Tuesday, December 24, 2013

Christmas is Cancelled

The selfishness it takes to write such a statement is staggering. I'll be the first to admit that I have wanted to cancel all holidays, birthdays, hell even my life on some days, for the last, almost, 3 years. But what I want isn't what I can or should. I was at the lowest part of my life after my Beloved's death, which happened just 2 short months after my mother's. I had a choice to make, and three little people who were counting on me to make the right one. Either I allow the grief to take me under or I move forward. What good would I have been to Cameron, Dylan, and Peyton had I curled up in bed and thrown the covers over myself? What would that have taught my children? To run and hide when life didn't go your way.

Instead of being swallowed up, I mustered every ounce of love to shower upon my kids. I gathered strength I didn't know I had and put one foot in front of the other, sometimes moving at a snail's pace. But most importantly I gave myself wholly to my Lord and Savior, who without I wouldn't have had the love to give or strength to move forward. I can do all things through Christ who gives me strength. Was it easy? Absolutely not. Dylan lost his first tooth the day after his Dad died and while I was at the mortuary signing papers to have my Beloved cremated. A few short weeks later I would attend his memorial and 3 days later my birthday. Dylan's first birthday party without his Dad followed a few days after that and then Mike's favorite team, The Packers, would go on to win the Super Bowl on his 60" TV that he bought, the year before, special for that day. I mention the TV because it was a huge sore for me for awhile after Mike died. How about the seven months that my beautiful, 3 year old daughter, asked me daily if she could die today? Her Daddy was in heaven and she wanted nothing more to be with him. And let's not forget my Type 1 diabetic who I thought was going to die too because he was eating his emotions and playing a very dangerous game with his blood sugar. Would I have loved to cancel our first Halloween without our patriarch? Yep. Did I? No. And each and every year when Halloween rolls around I still fight myself not to cancel it. That hasn't changed in 3 years.
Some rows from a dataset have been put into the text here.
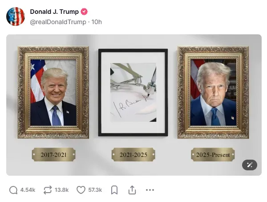Open the Donald J. Trump display name
The height and width of the screenshot is (202, 267).
click(x=54, y=12)
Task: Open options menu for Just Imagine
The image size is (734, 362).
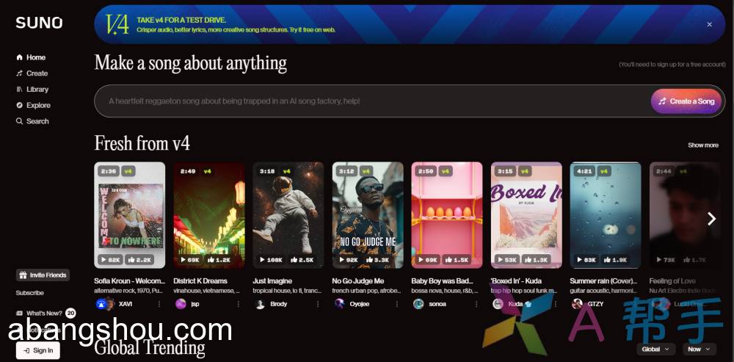Action: click(317, 304)
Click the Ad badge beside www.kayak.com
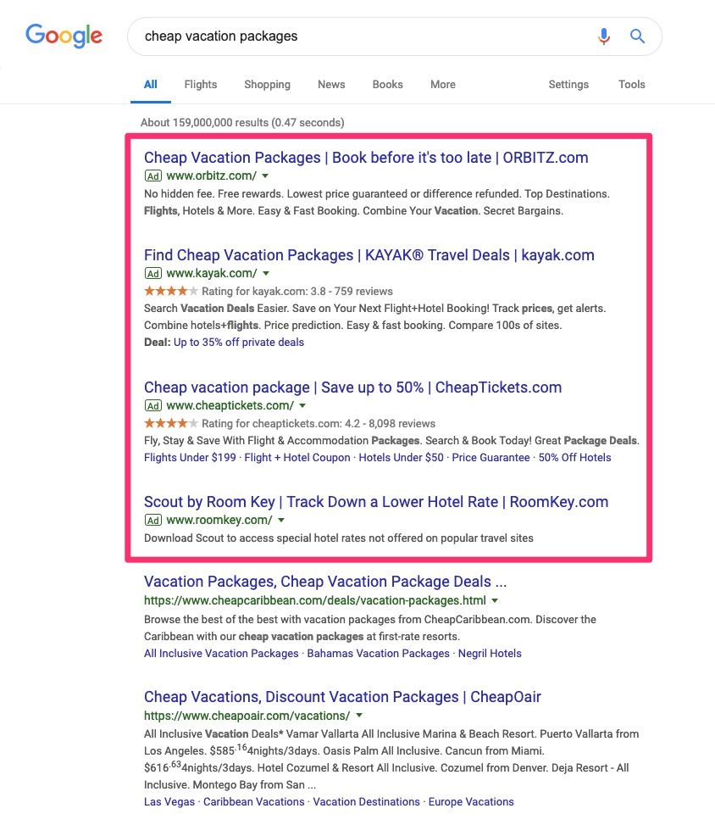 click(x=152, y=273)
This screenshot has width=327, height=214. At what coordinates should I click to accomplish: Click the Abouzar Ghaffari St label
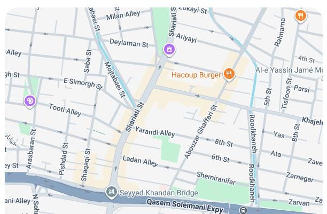click(200, 132)
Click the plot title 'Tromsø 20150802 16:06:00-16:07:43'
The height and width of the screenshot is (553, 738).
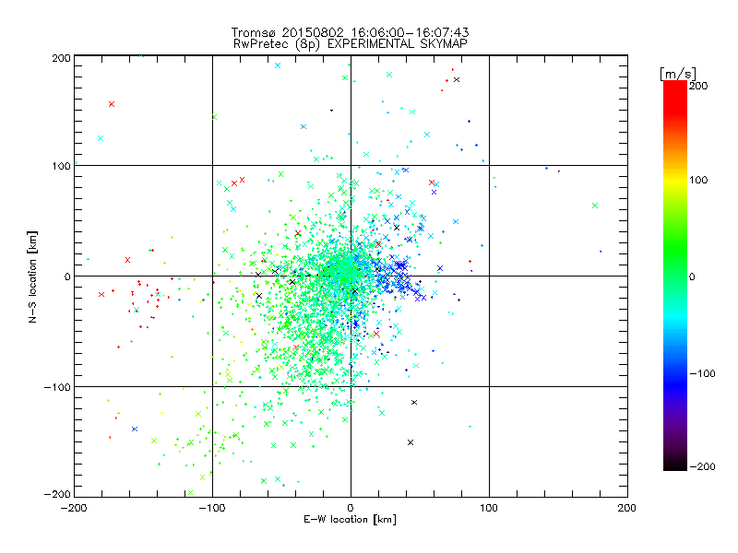point(351,32)
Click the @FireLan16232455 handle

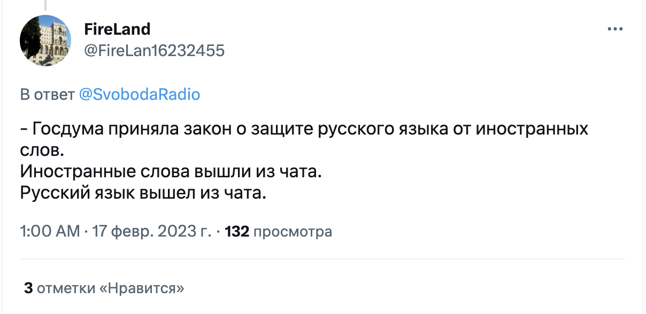(x=155, y=50)
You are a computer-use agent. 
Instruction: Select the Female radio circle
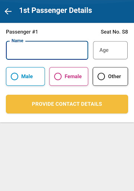point(58,76)
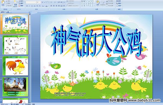Click the Convert to SmartArt button
Viewport: 163px width, 105px height.
[x=73, y=6]
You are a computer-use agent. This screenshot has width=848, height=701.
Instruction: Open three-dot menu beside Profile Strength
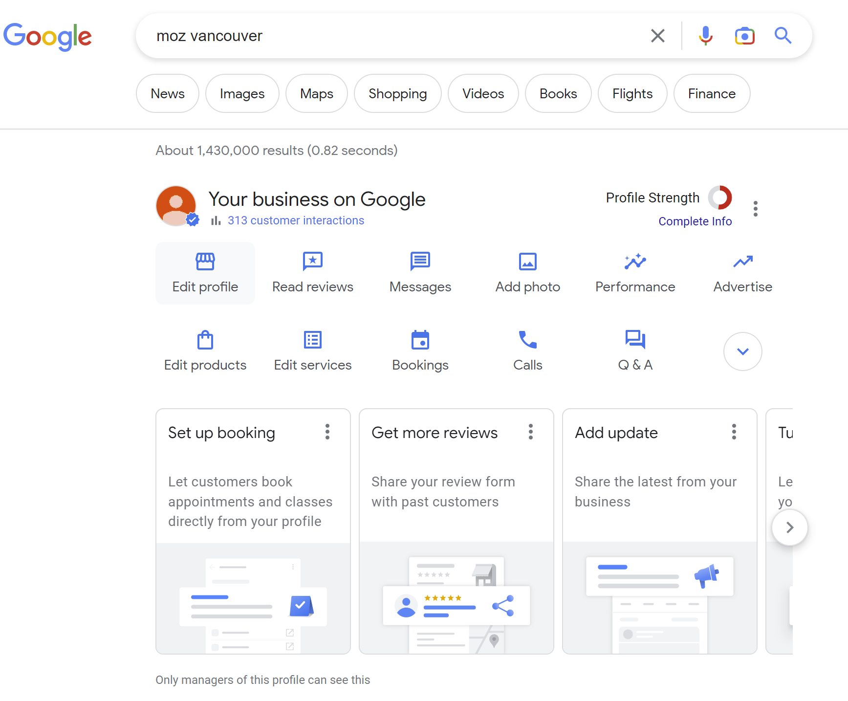[756, 209]
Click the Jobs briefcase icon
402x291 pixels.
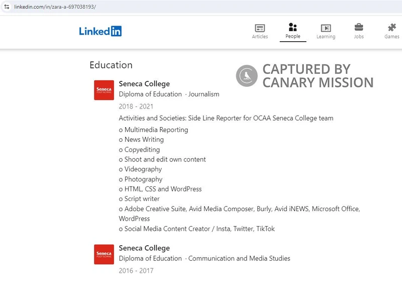[359, 27]
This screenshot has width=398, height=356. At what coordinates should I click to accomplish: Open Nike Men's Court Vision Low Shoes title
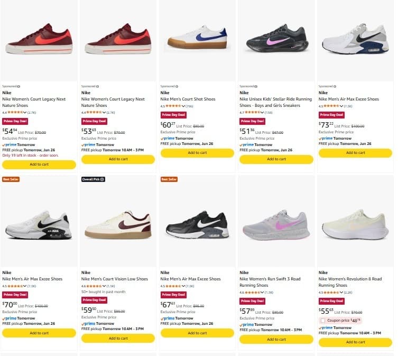click(115, 279)
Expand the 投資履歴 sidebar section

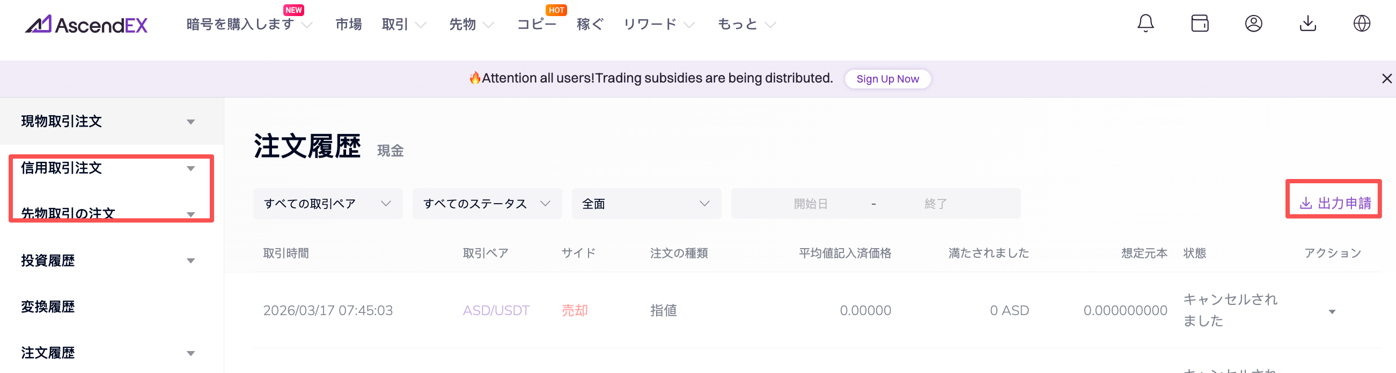108,260
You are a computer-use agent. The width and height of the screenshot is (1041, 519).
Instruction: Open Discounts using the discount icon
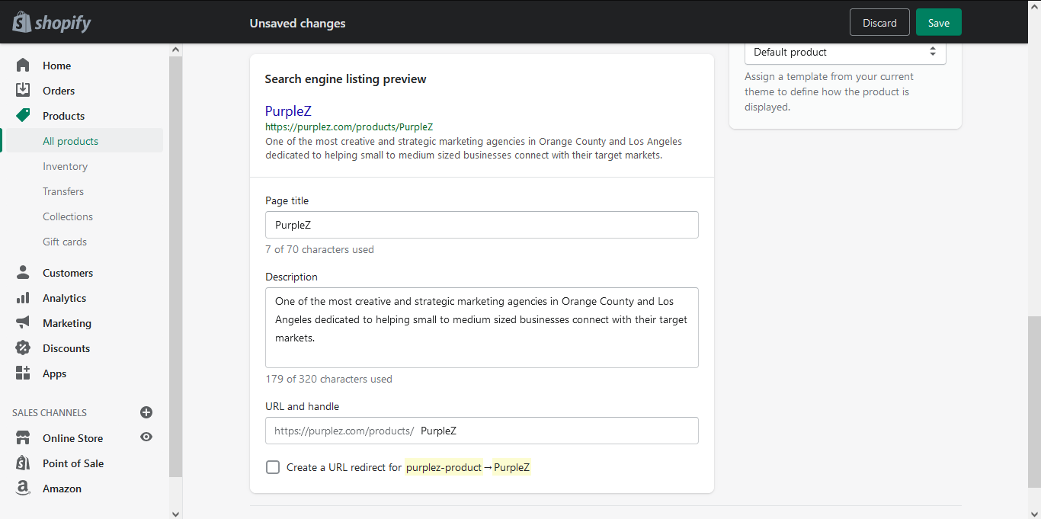(24, 348)
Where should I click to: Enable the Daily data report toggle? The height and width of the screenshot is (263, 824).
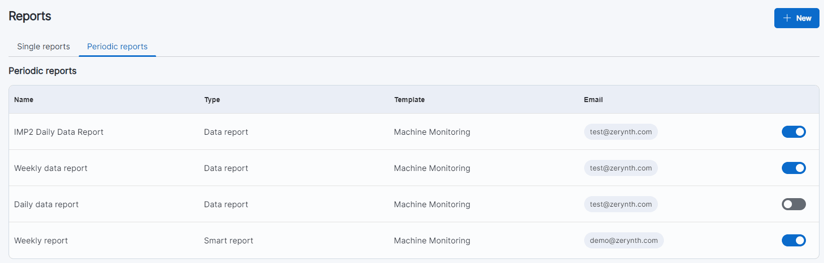coord(793,204)
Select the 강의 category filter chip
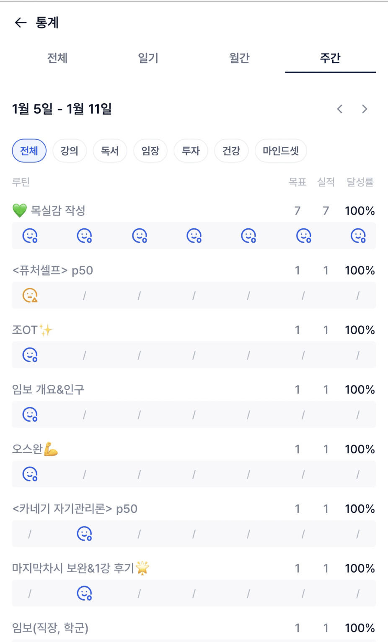 click(x=70, y=151)
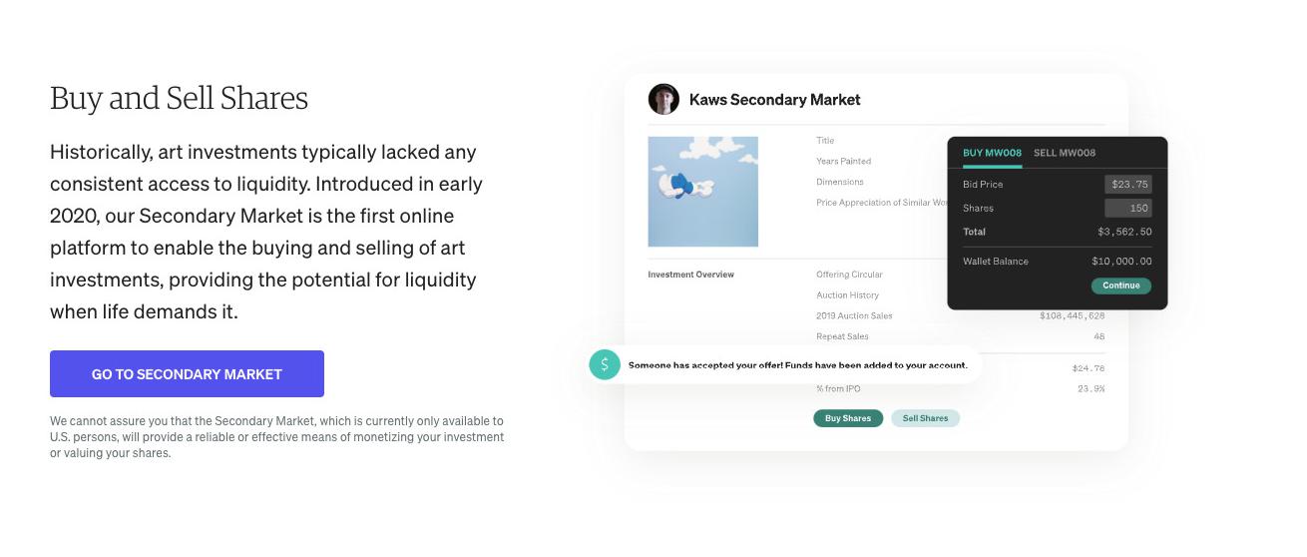Click the Sell Shares button

pyautogui.click(x=925, y=418)
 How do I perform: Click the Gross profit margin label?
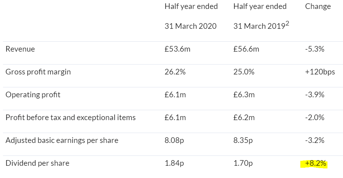pos(38,72)
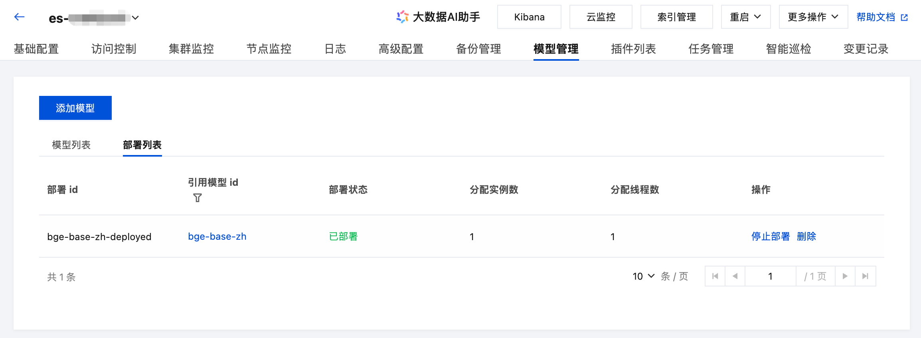The image size is (921, 338).
Task: Expand the 更多操作 dropdown
Action: [813, 17]
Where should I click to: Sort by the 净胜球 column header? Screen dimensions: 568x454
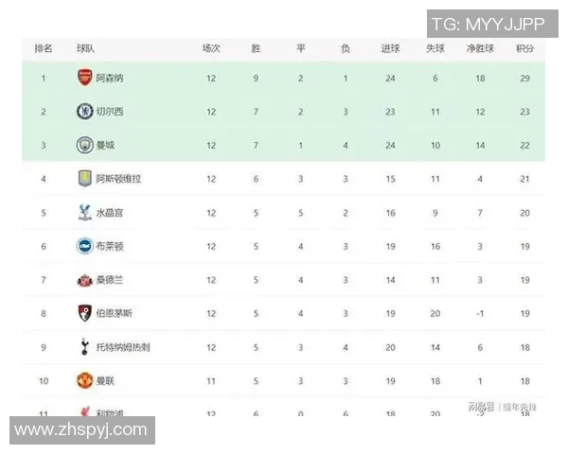click(480, 48)
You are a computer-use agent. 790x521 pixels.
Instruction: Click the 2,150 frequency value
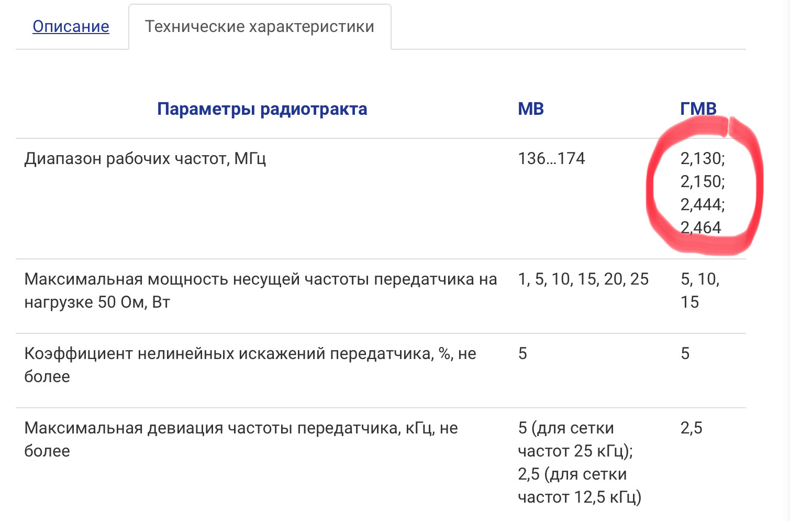pos(702,181)

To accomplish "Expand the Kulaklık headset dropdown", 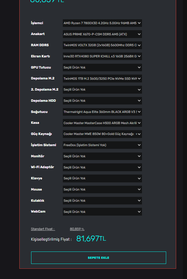I will coord(102,200).
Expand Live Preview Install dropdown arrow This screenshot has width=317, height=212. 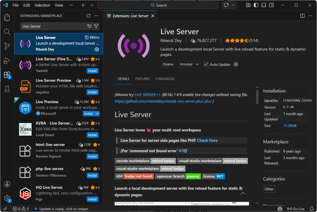click(97, 114)
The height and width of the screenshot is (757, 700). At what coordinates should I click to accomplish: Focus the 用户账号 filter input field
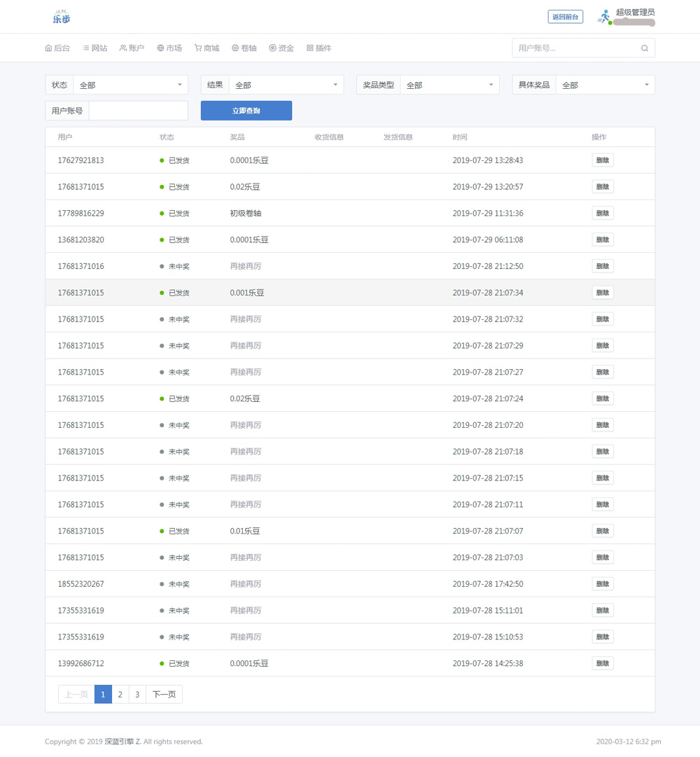[139, 111]
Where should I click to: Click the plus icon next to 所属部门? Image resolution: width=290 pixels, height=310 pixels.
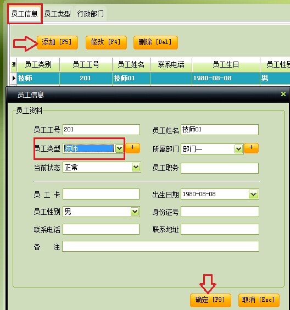pos(251,148)

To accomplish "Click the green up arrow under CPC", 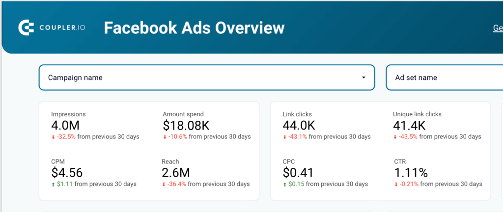I will click(284, 185).
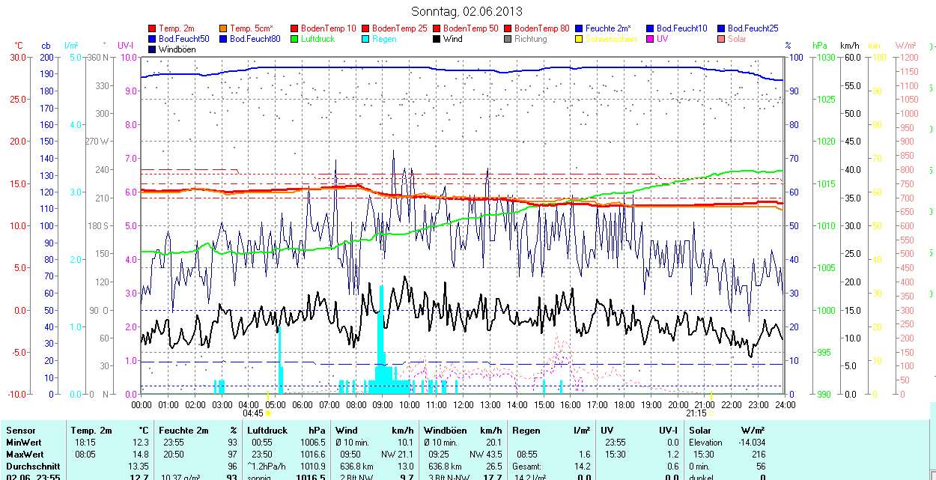936x480 pixels.
Task: Select the salmon Solar legend swatch
Action: [x=721, y=39]
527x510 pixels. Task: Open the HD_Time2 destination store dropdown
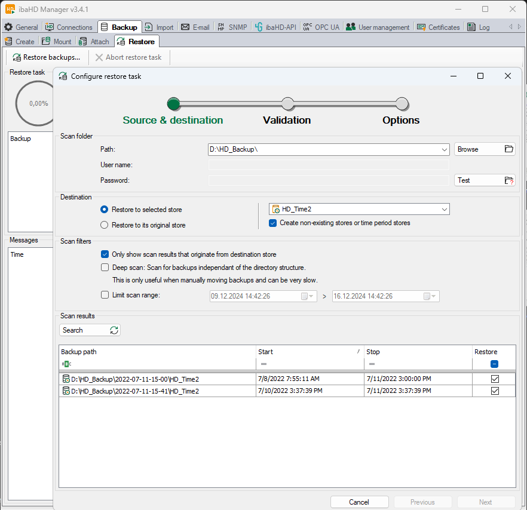444,209
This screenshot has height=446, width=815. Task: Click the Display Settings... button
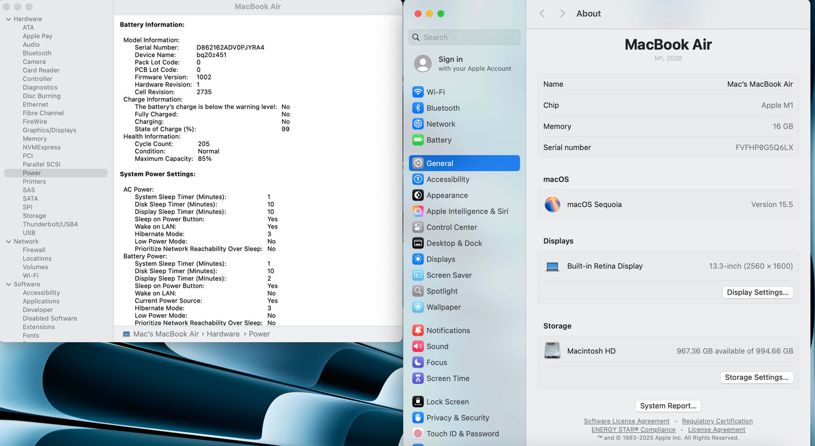[757, 292]
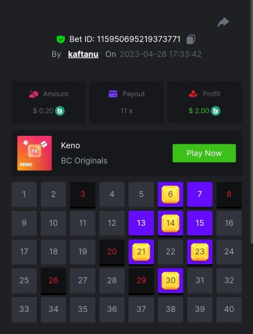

Canceling Christmas because you are grieving is the most selfish act and not what the holiday is about. Maybe you should spend less time focused on the person in the mirror and more time looking upward, to the One whose holiday this is truly about, the birth of your Lord and Savior. I tell my children we will forever have a Daddy sized hole in our hearts. Nothing will take it away, but it doesn't mean we can't fill it to the brim around it, because Daddy would want us to. Death is always hardest on the one's left behind. It's our human nature. Fortunately I have a God who wants nothing but good for me. For I know the plans I have for you,” declares the Lord, “plans to prosper you and not to harm you, plans to give you hope and a future." That is the God I serve, the legacy I want to leave my children. This Christmas my church is discussing the Christmas Legacy. Legacy has become a keyword in my life since my Beloved went home. I want to leave my children with the image of me picking us up in the wake of utter devastation and continuing to move forward. While I cradled them, Jesus cradled me. "My precious child, I love you and will never leave you. Never, ever, during your trials and testings. When you saw only one set of footprints, It was then that I carried you." He carried me so I could in turn carry my children. When I die I want my children and grandchildren to know that my heart belonged to Jesus and it was because of that love that we didn't just survive the death of our Beloved husband and Daddy but we thrived!

Merry Christmas to my family and friends. May God's light, love and blessing touch each and every one of you. May your home be full of laughter, your bellies be full of goodies and your stories about loved one's who have already gone home treasured.